• WHAT IS ASKED
Answer these from the film blog below, one per line:
(a) How many new films did Anne Émond release between 2015 and 2019?
(b) Which three québécois films does the writer list as making it a good year so far?
(c) At which Toronto intersection can Firecrackers and Acquainted be seen?

• SELECTION
Sunday, August 11, 2019

Cinéma québécois, féminin singulier

After Nuit #1 in 2011, between 2015 and 2019 in the span of five years, the now 37 year old québécois director Anne Émond has released three new films: Our Loved Ones (2015), Nelly (2016) and her latest Jeune Juliette (2019), which has just been released in Québec. The productivity, perhaps excluding Denis Côté, is unheard of in this country. And what’s perhaps even more surprising is the artistic ambition and diversity of the films. There’s a constant between Émond’s four features: the emotional journey of young women protagonist. A characteristic that’s very much in vogue these days but where others deal with the subject in a very naturalistic manner, Émond constantly surprises by the style and imagination that she bring to her treatment. Style, imagination and emotions, these are Émond’s best traits. And she’s so productive too! If some of the best newer Canadian directors always struggle to make work: where the transition from shorts to features can take years (if ever) and the time span between can also linger, the lightness and gracefulness of Émond is a sign how the (québécois) system can work.

Jeune Juliette tells the story of a young high-schooler, whose life isn’t really that bad; she struggles with body issues and not having too many friends. But it’s her kindness, fun, sensitivity and contradictions that makes her so interesting. She surrounds herself with others who are just as offbeat as her, but what’s nice about her journey is how after some conflict and growing she finds herself at the center of the end of the year high school party. If the trailer of Jeune Juliette sells it as a feminine and québécois version of Superbad (which it is partly), it’s actually much more closer to Eighth Grade, Booksmart and Trinkets. It’s just that the feminine adolescent experience has more doubt and anxiety, which is a nice counter-balance and makes the moments of joy even richer.

If there’s always been suggestions that Émond’s films are somewhat autobiographical, the vintage high school portrait of her at the close of the film and its resemblance to the star of Jeune Juliette only heightens this impression.

It’s been a good year so far for québécois cinema: Répertoire des villes disparues, Genèse and now Jeune Juliette. (And films in general with Synonymes and The Souvenir). I would probably pick Émond’s film as my favorite. It feels good to see a director putting forward their best work and remaining positive. My hypothesis: the future of québécois cinema belongs to Anne Émond.

Friday, April 5, 2019

Fighting for Toronto

It’s a good time for young Toronto filmmakers. They’re making interesting work and it’s getting nicely distributed within the city. At Yonge and Dundas – of all places! – you can go out and see Jasmin Mozaffari’s Firecrackers and Natty Zavitz’s Acquainted, both of which I highly recommend. This feels new and exciting. The award-winning Firecrackers has such an intense energy: It’s the story of two young women (the incredible Michaela Kurimsky and Karena Evans) trying to leave their dead-end, small town lives to find something better in the big city. Think The Florida Project in rural Ontario. It’s an impressive debut feature for the energy of its actresses as they stop at nothing to get out of there, having to fight off some pretty god-awful men. There’s an adrenaline to Firecrackers as it’s always on the go, always scrappy. It feels like a really raw film (in the best sense of the term): as if it’s always on the brink of sweat, blood and tears.

• STORED ROWS
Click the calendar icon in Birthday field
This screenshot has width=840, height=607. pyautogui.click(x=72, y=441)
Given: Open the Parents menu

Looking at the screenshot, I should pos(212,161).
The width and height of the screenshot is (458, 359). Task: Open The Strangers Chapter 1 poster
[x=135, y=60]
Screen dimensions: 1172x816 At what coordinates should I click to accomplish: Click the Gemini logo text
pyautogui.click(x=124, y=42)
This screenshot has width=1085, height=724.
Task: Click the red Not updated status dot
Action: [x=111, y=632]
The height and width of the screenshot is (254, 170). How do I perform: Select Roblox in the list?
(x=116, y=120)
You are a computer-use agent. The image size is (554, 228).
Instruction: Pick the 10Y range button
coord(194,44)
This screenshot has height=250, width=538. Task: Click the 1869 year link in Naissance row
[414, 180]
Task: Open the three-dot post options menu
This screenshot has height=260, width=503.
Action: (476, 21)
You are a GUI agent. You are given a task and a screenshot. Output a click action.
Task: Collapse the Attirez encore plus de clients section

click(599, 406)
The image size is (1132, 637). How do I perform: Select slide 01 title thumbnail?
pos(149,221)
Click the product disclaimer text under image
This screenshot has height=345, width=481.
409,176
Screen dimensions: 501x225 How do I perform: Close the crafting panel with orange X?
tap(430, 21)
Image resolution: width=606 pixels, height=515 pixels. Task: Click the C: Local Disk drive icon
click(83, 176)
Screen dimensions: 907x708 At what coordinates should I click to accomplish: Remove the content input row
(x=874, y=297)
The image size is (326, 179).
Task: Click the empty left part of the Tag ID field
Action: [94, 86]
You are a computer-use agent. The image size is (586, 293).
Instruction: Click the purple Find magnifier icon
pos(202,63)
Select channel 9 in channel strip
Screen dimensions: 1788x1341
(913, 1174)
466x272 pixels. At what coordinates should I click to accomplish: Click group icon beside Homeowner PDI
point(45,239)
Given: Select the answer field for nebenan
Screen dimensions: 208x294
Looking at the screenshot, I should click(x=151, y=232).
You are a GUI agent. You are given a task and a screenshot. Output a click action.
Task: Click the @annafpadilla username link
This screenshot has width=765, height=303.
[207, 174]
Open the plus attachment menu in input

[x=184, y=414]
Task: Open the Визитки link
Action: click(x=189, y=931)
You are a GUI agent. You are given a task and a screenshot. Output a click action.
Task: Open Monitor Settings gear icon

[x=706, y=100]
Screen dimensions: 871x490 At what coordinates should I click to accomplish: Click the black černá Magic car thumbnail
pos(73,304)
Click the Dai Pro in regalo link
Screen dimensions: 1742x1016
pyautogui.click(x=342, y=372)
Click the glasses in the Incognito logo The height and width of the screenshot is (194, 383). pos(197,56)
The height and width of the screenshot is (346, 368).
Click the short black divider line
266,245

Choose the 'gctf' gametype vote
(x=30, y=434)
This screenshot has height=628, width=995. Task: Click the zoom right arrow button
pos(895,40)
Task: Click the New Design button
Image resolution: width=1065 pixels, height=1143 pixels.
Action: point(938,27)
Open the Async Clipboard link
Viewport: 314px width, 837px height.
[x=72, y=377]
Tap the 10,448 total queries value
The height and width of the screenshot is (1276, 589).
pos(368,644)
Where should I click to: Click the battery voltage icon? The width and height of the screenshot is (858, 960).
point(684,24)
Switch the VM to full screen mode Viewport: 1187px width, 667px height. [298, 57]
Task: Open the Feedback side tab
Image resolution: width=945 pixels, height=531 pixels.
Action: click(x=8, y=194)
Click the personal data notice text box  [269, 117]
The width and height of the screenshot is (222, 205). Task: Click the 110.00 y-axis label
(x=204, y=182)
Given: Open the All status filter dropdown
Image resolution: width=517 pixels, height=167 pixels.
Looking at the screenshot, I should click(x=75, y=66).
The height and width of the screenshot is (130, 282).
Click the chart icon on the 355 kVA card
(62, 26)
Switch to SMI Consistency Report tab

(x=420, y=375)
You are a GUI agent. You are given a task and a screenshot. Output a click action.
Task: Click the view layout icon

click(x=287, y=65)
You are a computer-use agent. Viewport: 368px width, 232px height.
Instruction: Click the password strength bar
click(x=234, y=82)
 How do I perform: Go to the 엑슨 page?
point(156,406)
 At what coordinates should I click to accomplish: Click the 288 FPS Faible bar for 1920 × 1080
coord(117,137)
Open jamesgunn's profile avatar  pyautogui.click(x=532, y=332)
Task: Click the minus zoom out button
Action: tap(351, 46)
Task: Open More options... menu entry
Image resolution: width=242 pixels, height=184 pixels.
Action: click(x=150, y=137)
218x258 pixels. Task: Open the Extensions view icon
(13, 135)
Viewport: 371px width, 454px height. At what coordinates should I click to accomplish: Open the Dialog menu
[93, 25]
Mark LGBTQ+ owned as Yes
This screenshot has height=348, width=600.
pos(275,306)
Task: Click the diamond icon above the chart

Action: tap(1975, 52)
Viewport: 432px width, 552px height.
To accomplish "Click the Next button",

• ANSWER TO THE PROBLEM
(a) Three: Our Loved Ones, Nelly and Jeune Juliette.
(b) Répertoire des villes disparues, Genèse and Jeune Juliette.
(c) Yonge and Dundas.